- STATED PROBLEM: Copy out the part of the records that opens with the line containing "Viewport: 572px width, 424px" and closes with the line containing "click(37, 231)", leaving the pictures out.

:: SUPPLIED DATA

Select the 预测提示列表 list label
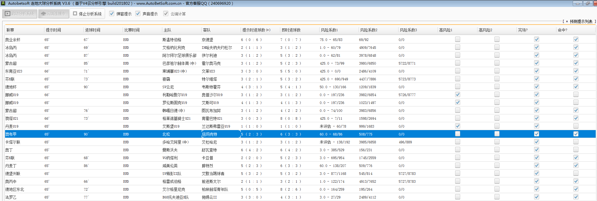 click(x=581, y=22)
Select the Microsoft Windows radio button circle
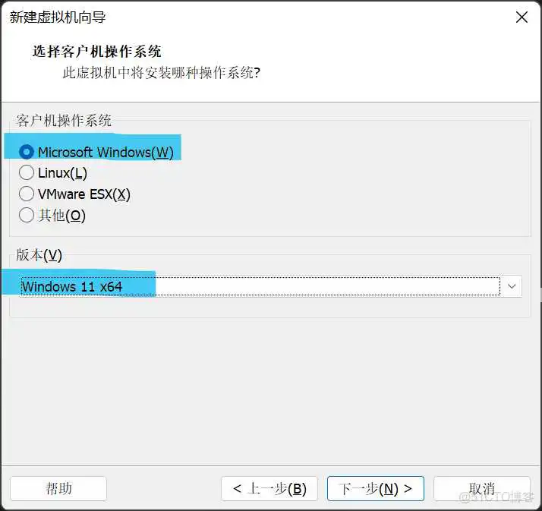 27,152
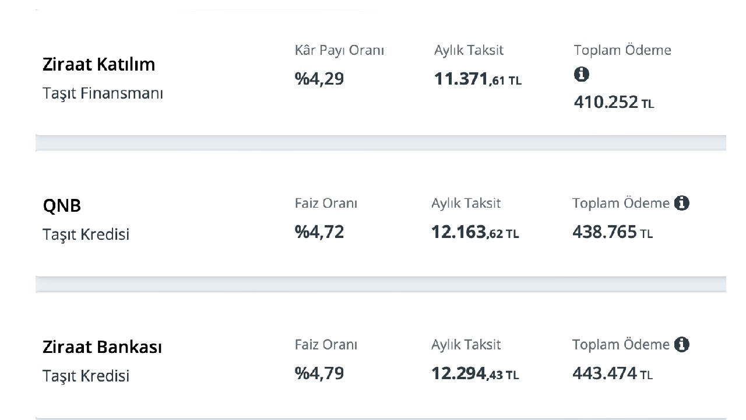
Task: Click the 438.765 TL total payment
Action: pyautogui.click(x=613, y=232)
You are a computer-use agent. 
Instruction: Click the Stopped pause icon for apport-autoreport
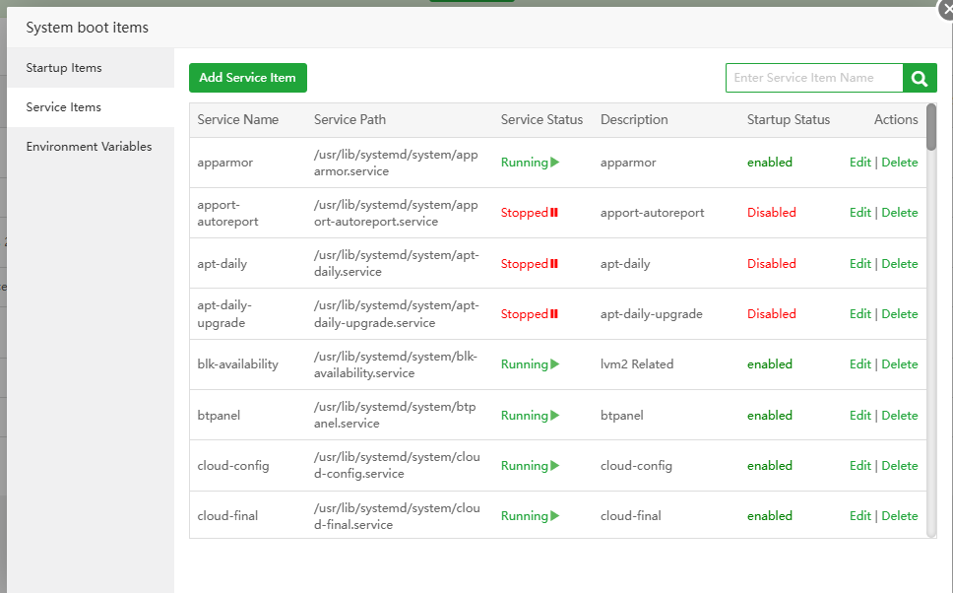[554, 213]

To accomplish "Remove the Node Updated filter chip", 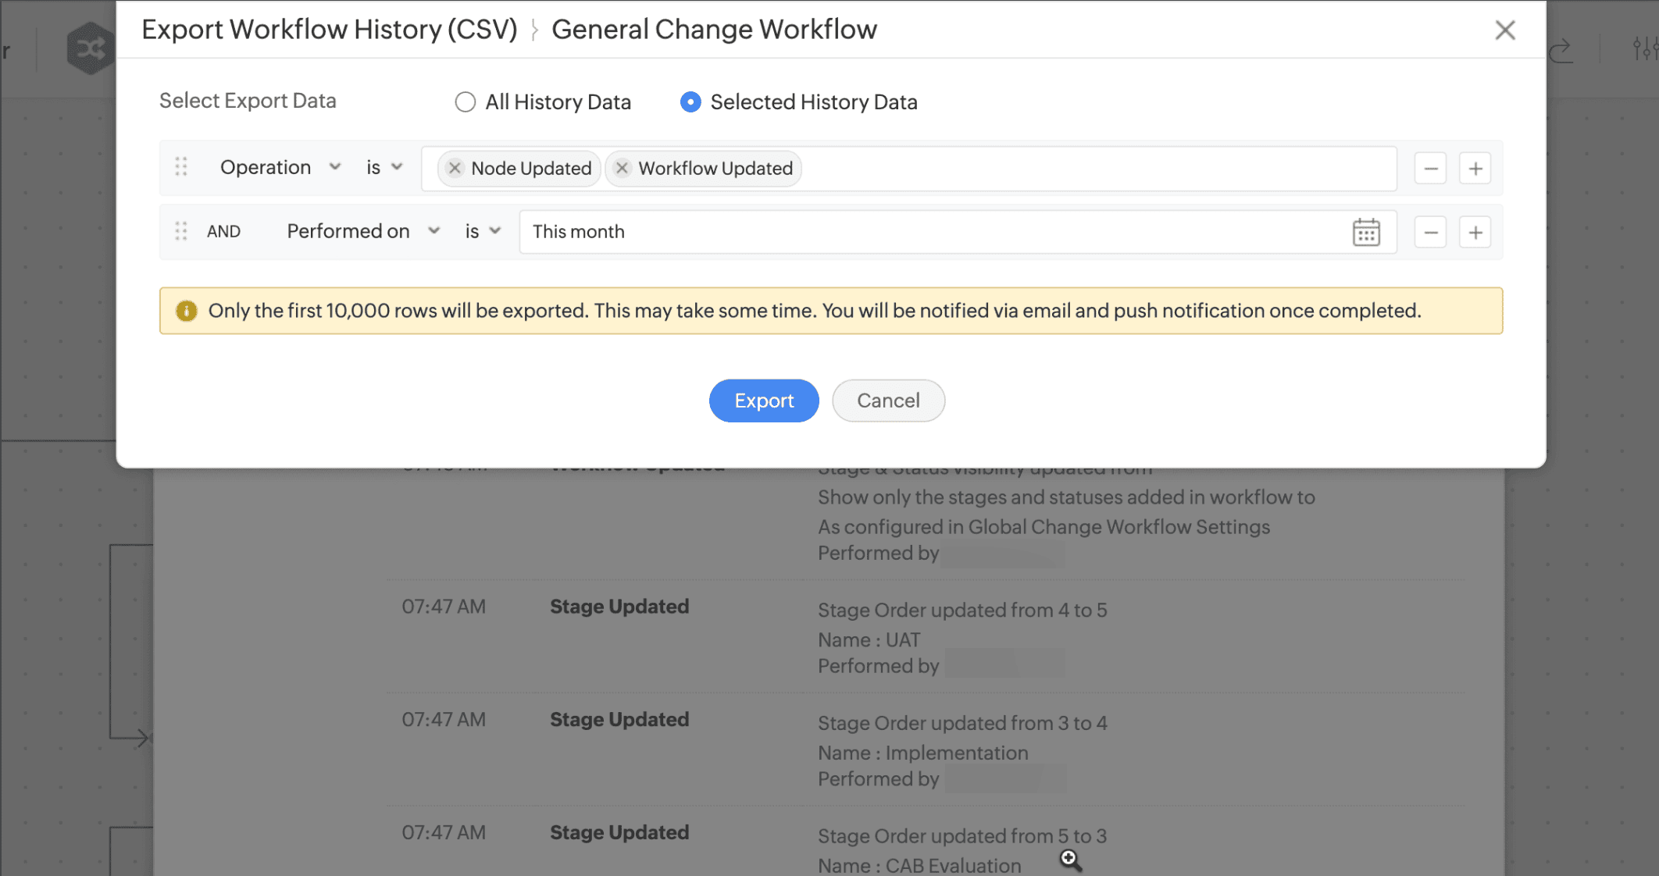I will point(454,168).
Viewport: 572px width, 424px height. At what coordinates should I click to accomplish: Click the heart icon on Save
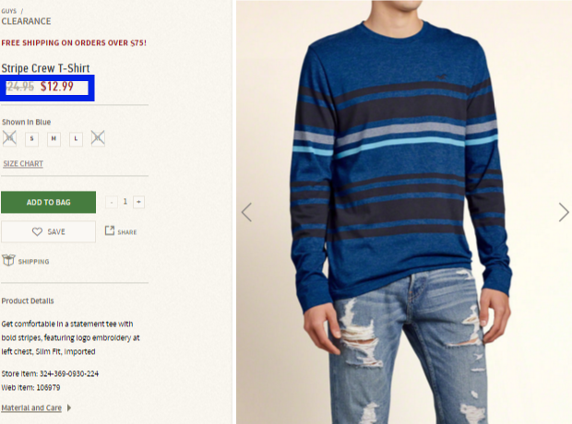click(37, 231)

::::
:: SUPPLIED DATA

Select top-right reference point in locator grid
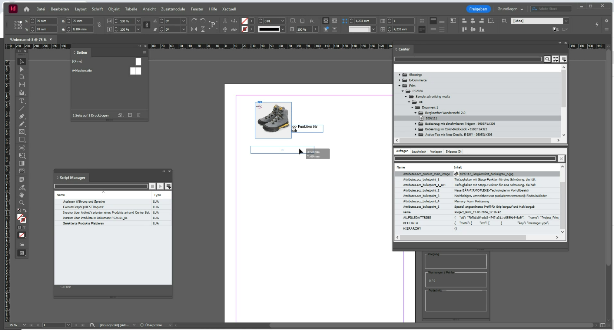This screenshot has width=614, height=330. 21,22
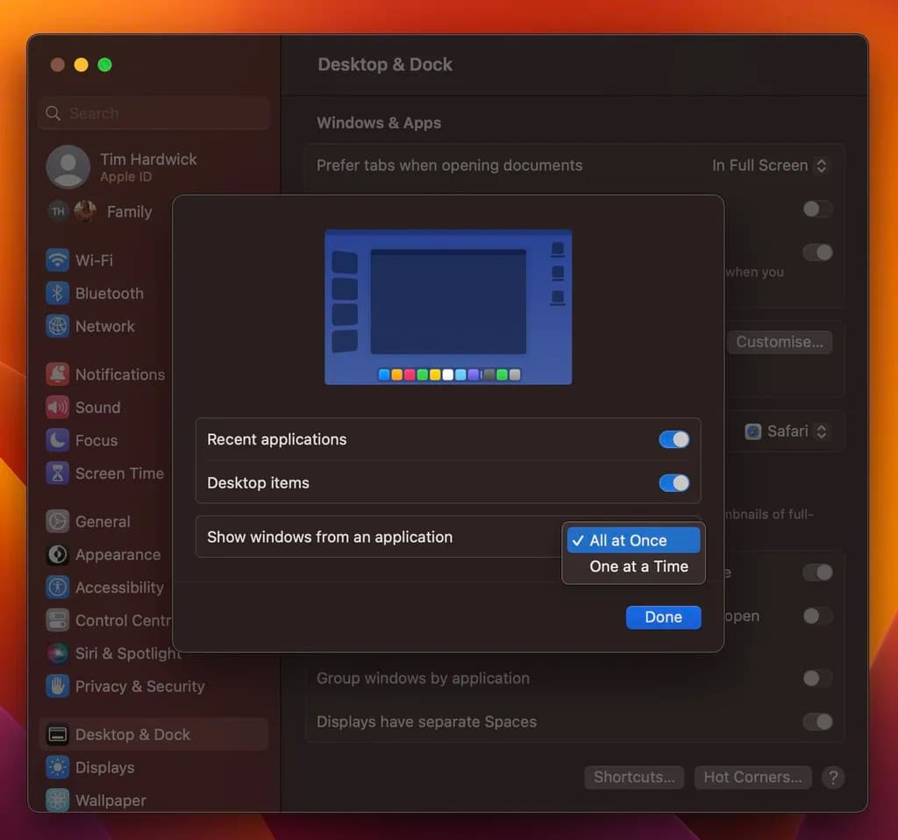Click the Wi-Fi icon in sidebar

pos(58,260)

::::

- TASK SOLUTION:
Viewport: 572px width, 424px height. At what coordinates should I click to accomplish: Click the heart icon on Save
click(37, 231)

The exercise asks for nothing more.